* [BRIEF A] Pull out every line from the entries below that contains the word "action".

** begin SELECTED TEXT **

Well traveled Gabrielle finding success early with Prince George

By Glen Erickson
Jesse Gabrielle - Prince George Cougars

Photo: Prince George Cougars forward and Boston Bruins prospect Jesse Gabrielle (L) currently leads the WHL in shorthanded goals with four in 14 games (courtesy of Ben Nelms/Getty Images)

 

 

The Prince George Cougars are one full season into their “New Ice Age”, the marketing slogan the organization created when the current ownership group took the reigns before the 2014-15 WHL season.

Junior hockey fans in British Columbia’s northern capital have shown their enthusiasm, almost doubling the average attendance per game as the Cougars qualified for postseason play. But in Year Two, expectations in Prince George are much higher after last season’s first round exit.

Veteran WHL head coach Mark Holick is back, now in his third full season herding the Cats. His key young players have grown through another season of WHL experience. The current lineup boasts the best goaltending tandem Holick has seen in years, with veterans Mack Shields and Ty Edmonds between the pipes. The roster also includes four players drafted by NHL teams, including Jansen Harkins (WPG), Brad Morrison (NYR), Sam Ruopp (CBJ) and Tate Olson (VAN).

During the offseason, the Cougars added another drafted junior, Jesse Gabrielle (BOS), who came over in a deal with the Regina Pats.

Holick likes what he has seen so far from Gabrielle, as Prince George moves toward the WHL schedule’s quarter pole.

“I’m very happy so far,” Holick said in an interview with Hockey’s Future following the Cougars 3-1 victory in Vancouver over the Giants. “I really like Jesse. I like him as a person and I like him as a player. He plays real close to that line, and sometimes he maybe slips over it.

** end SELECTED TEXT **
** begin ENTRIES PROVIDED **

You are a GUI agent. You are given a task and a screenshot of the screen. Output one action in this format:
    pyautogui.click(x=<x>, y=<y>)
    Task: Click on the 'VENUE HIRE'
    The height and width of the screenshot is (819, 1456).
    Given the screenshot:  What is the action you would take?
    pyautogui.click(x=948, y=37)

** end ENTRIES PROVIDED **
** begin ENTRIES PROVIDED **

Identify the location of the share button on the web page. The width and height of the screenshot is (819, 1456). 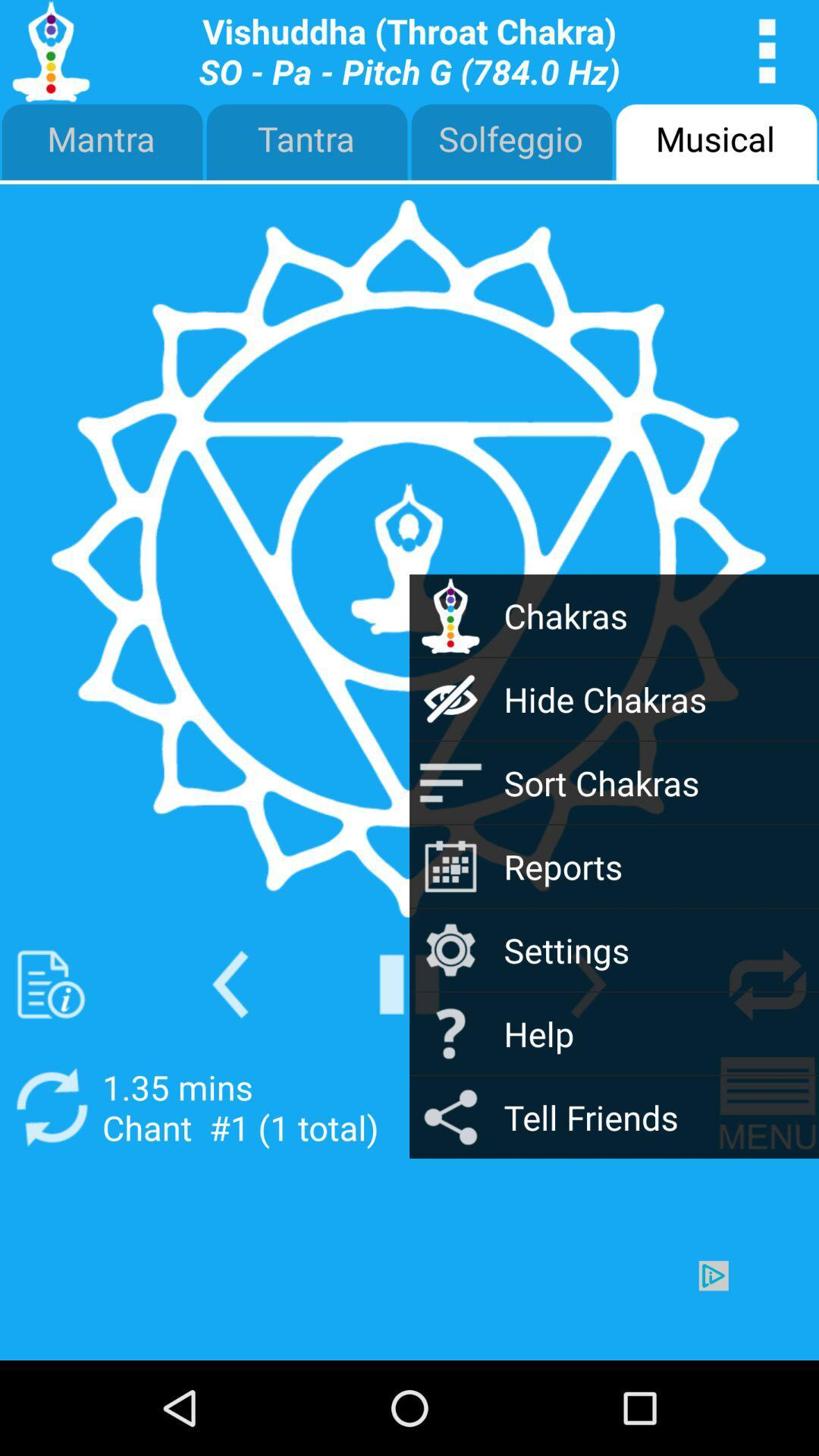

** end ENTRIES PROVIDED **
** begin ENTRIES PROVIDED **

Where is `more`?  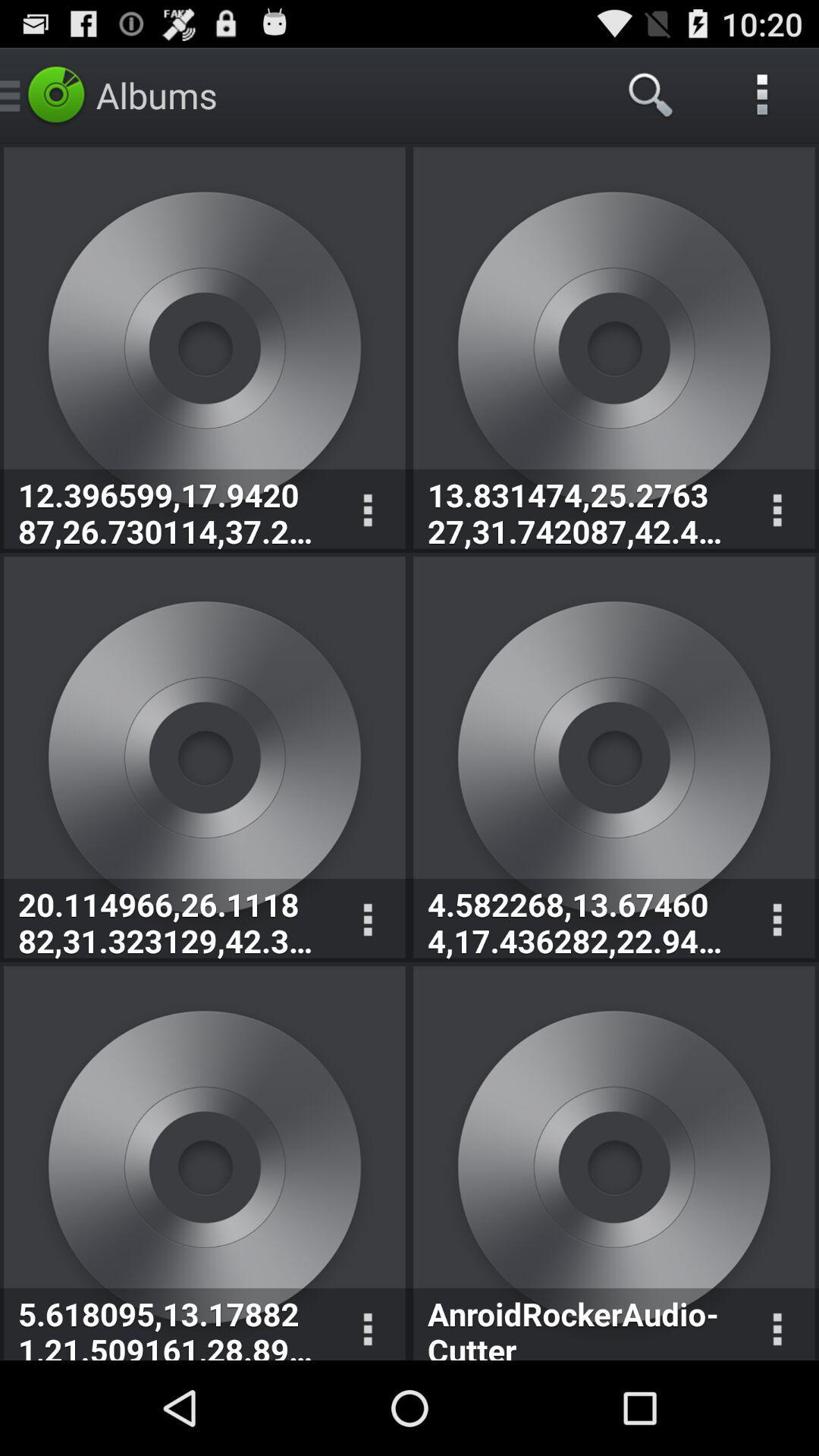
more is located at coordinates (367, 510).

** end ENTRIES PROVIDED **

* [BRIEF B] In the hockey article, which players are identified as drafted by NHL teams? Give each with the team abbreviation shown beside it.

* [SOLUTION A]
You are a GUI agent. You are given a task and a screenshot of the screen. Output one action in this format:
    Given the screenshot:  What is the action you would take?

* [SOLUTION B]
- Jansen Harkins (WPG)
- Brad Morrison (NYR)
- Sam Ruopp (CBJ)
- Tate Olson (VAN)
- Jesse Gabrielle (BOS)